CHECK PERIODICALLY: Go through your stored produce and remove for use or compost anything that’s starting to decay.

Keep in mind that you don’t have to have it exactly perfect to be successful in storing months worth of local produce.

True Root Vegetables – these include Carrots, Parsnips, Beets, Turnips, Rutabaga, Storage Radishes and Celeriac. Kohlrabi also stores well under the same conditions. Store all of these vegetables in the refrigerator. They need high humidity in order to stay crisp, so put into a plastic bag first with a few drops of water. I find that it is best to leave a tiny bit of air circulation though, so don’t use a twist tie on the plastic bag, just leave the top open, folded over. These crops easily can keep until May under these conditions.
Ideal conditions for storing them in a root cellar are 32-40 degrees with 90-95% humidity. You can create humid storage containers by packing the roots in damp sand, sawdust, leaves or other packing material.

Sweet Potatoes – Keep at room temperature (above 55 F is important – cooler temperatures will result in chilling injury to this tropical root.) Keep dry in paper bags or baskets out of direct sunlight.

Butternut Squash, Pumpkins, and other Winter Squash – Keep cool and dry. Traditionally squashes were kept under beds in the upstairs of farm houses where there was always above freezing temp, but not super hot either. Optimal conditions are from 50-55 degrees with relative humidity of 50-70 percent. Most homes are a little drier than that, which may cause a little drying of the squash, but that is not a huge concern. Temperatures below 50 degrees will cause chilling injury to squash. Butternuts are one of the longest storing winter squash varieties and might keep until around February at the best.

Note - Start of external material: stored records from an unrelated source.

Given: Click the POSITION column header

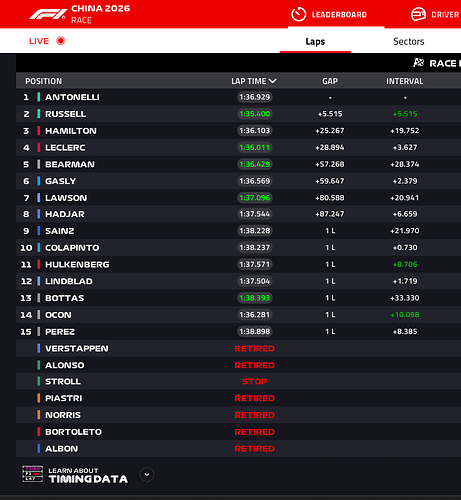Looking at the screenshot, I should click(x=44, y=81).
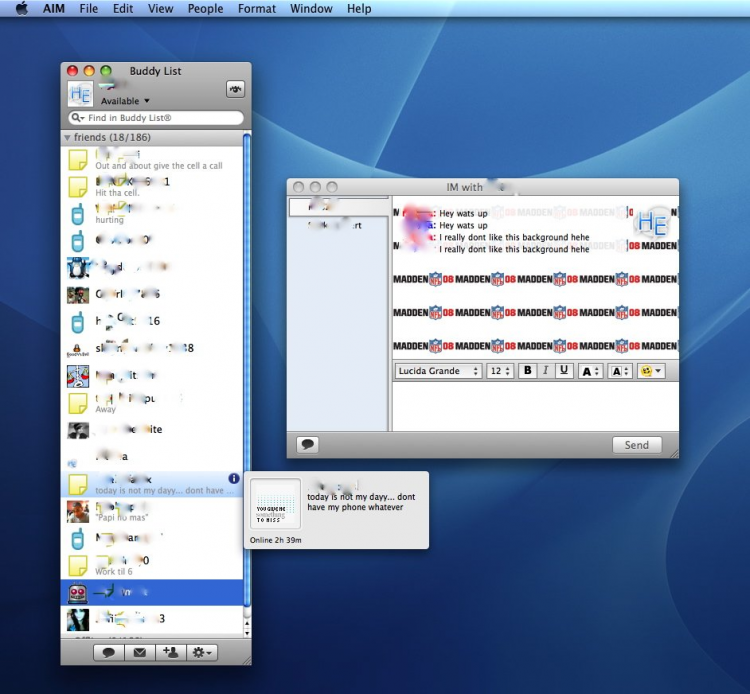This screenshot has height=694, width=750.
Task: Toggle bold formatting
Action: [x=527, y=371]
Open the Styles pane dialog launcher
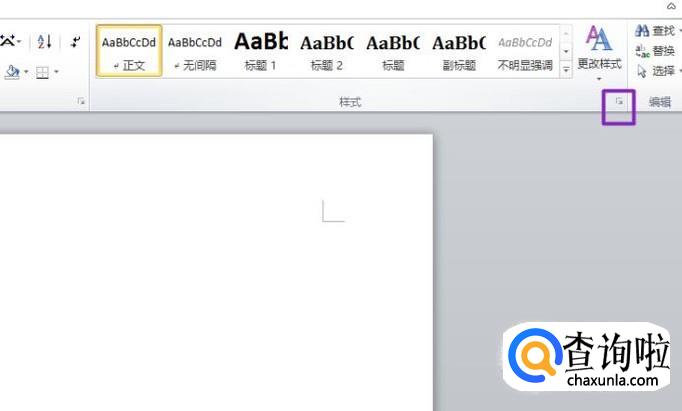The width and height of the screenshot is (682, 411). tap(619, 102)
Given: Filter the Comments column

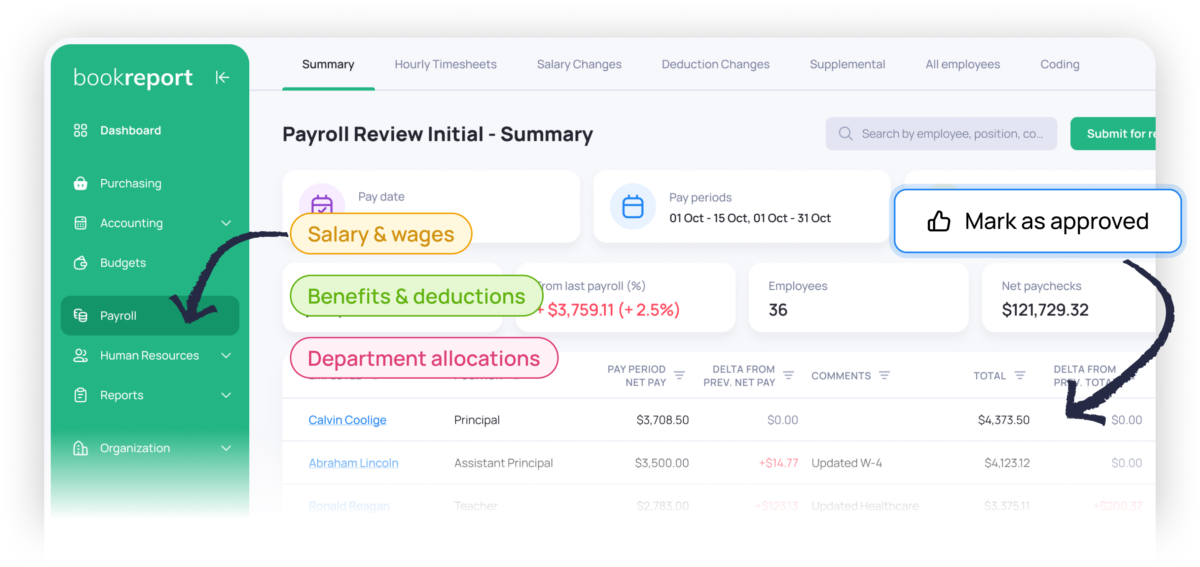Looking at the screenshot, I should (884, 376).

Onions and Garlic – Keep at room temperature in the kitchen for medium storage. They like it dry, and on the cooler side (32-50 F ideally, though kitchens work well for medium length keeping). Don’t put in plastic bags as humidity encourages sprouting. You can also keep small quantities in the kitchen and bulk amounts of garlic or onions in a cooler spot in mesh bags or containers that allow lots of airflow.

Onions eventually start to sprout, but you can then give them some light from a window and use the leaves that grow from the center as scallions in late winter sprout salads! Garlic will also keep well at room temp. in a dry area.

Potatoes – For shorter term storage, just keep roots in the 40- 60 F range and they can keep for weeks until they begin to sprout. Keep potatoes in the dark in opaque containers like paper bags, as light will turn them green and cause them to sprout sooner. More humid conditions will keep them from shriveling.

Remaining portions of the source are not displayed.